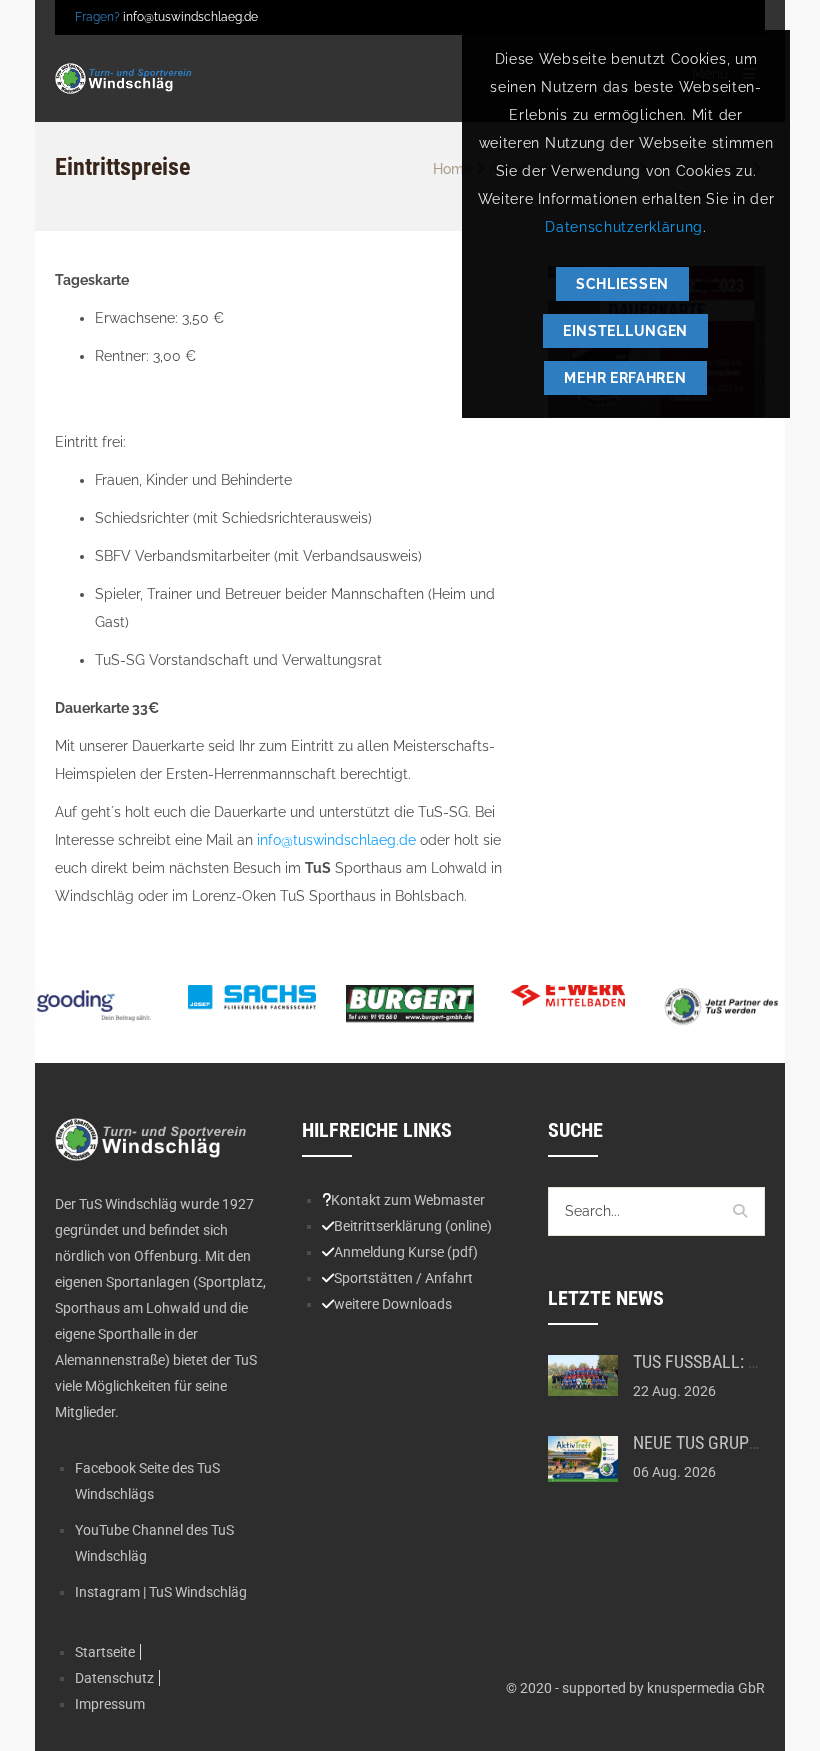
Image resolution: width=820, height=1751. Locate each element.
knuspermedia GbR (706, 1688)
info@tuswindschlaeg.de (190, 17)
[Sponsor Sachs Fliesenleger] (252, 998)
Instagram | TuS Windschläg (161, 1592)
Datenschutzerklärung (624, 227)
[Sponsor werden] (726, 1006)
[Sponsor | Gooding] (94, 1005)
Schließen (622, 284)
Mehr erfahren (625, 378)
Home (452, 169)
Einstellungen (625, 331)
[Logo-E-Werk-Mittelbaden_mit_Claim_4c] (568, 994)
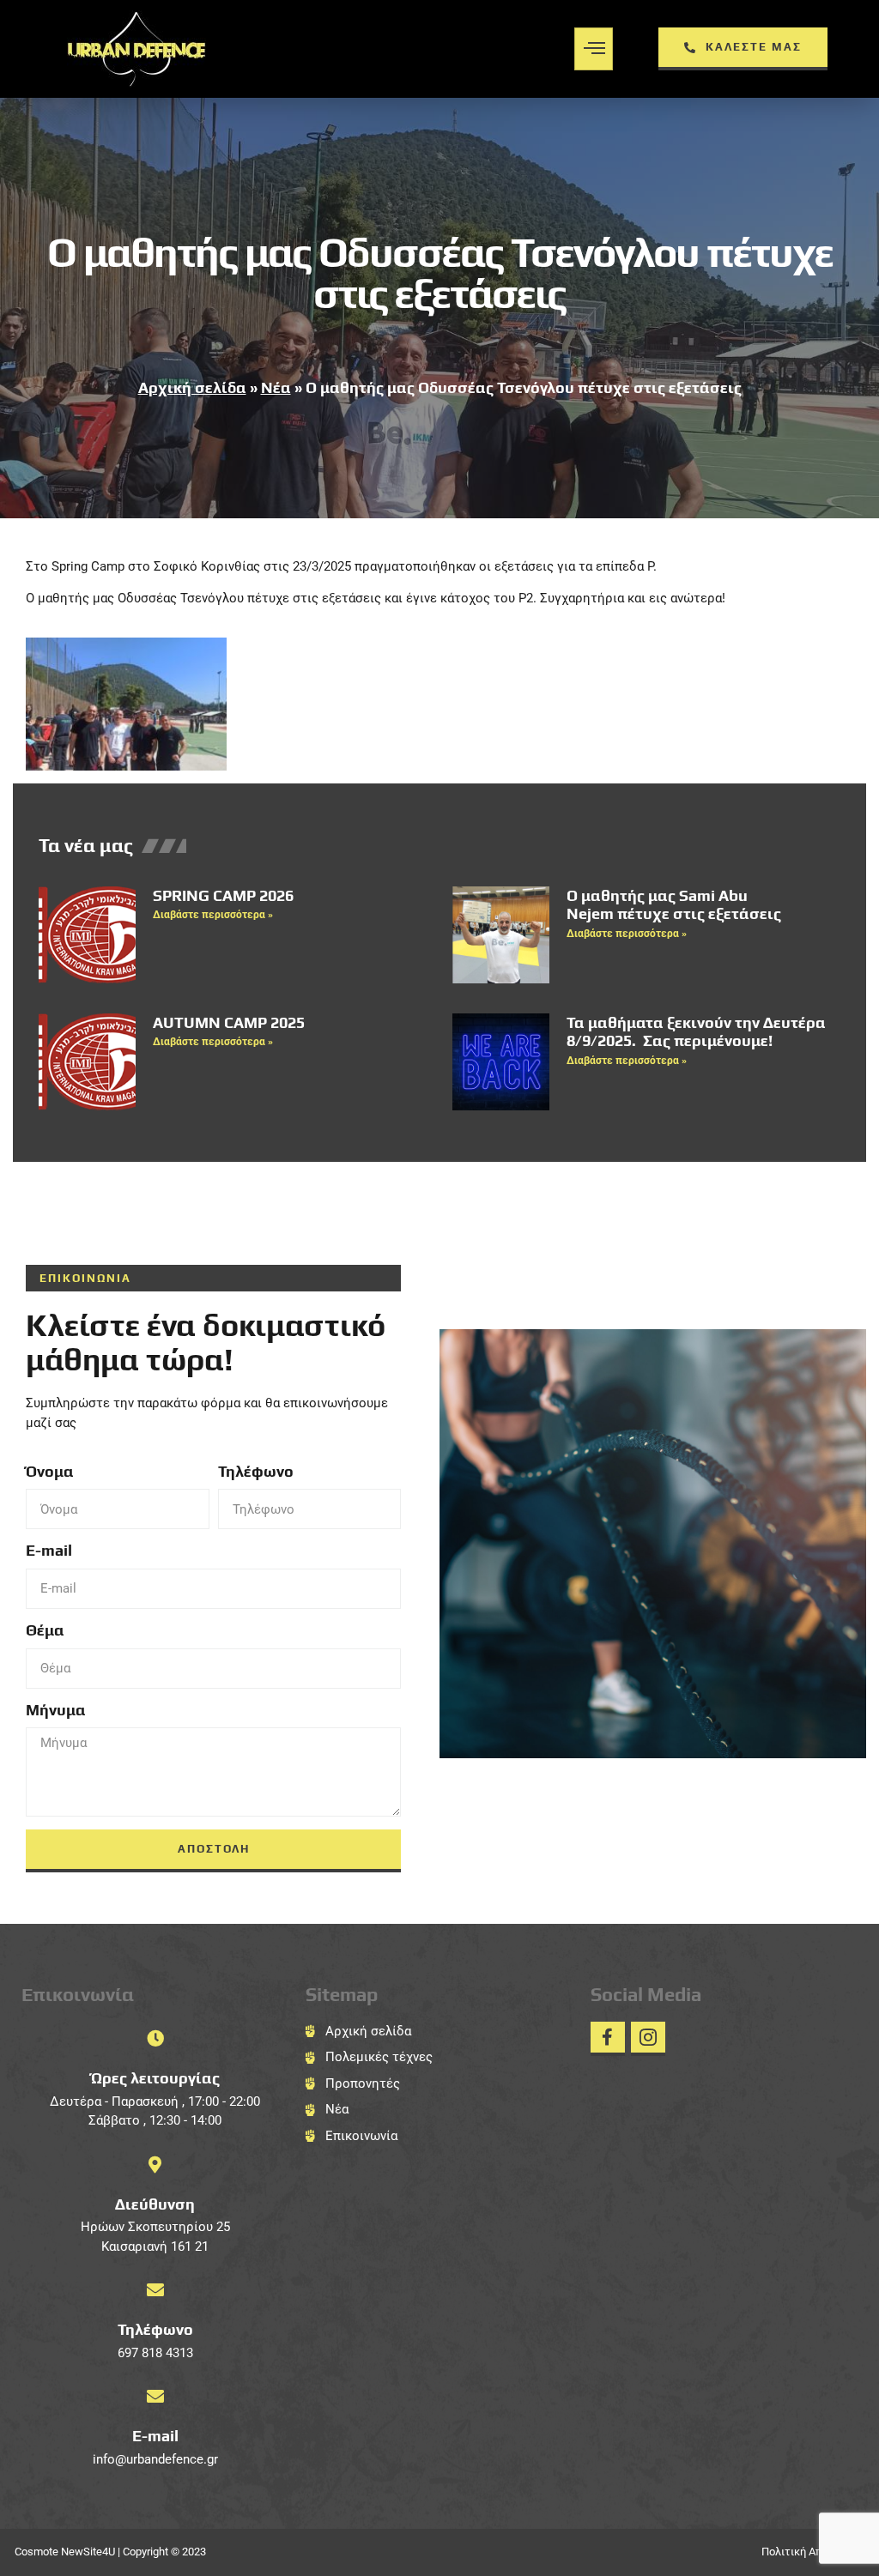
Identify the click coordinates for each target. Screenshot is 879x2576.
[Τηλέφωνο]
⁂
*What is expected*
Tell how many lines of the entries above include "each". The answer should be the number and nothing more.

*Answer section*
2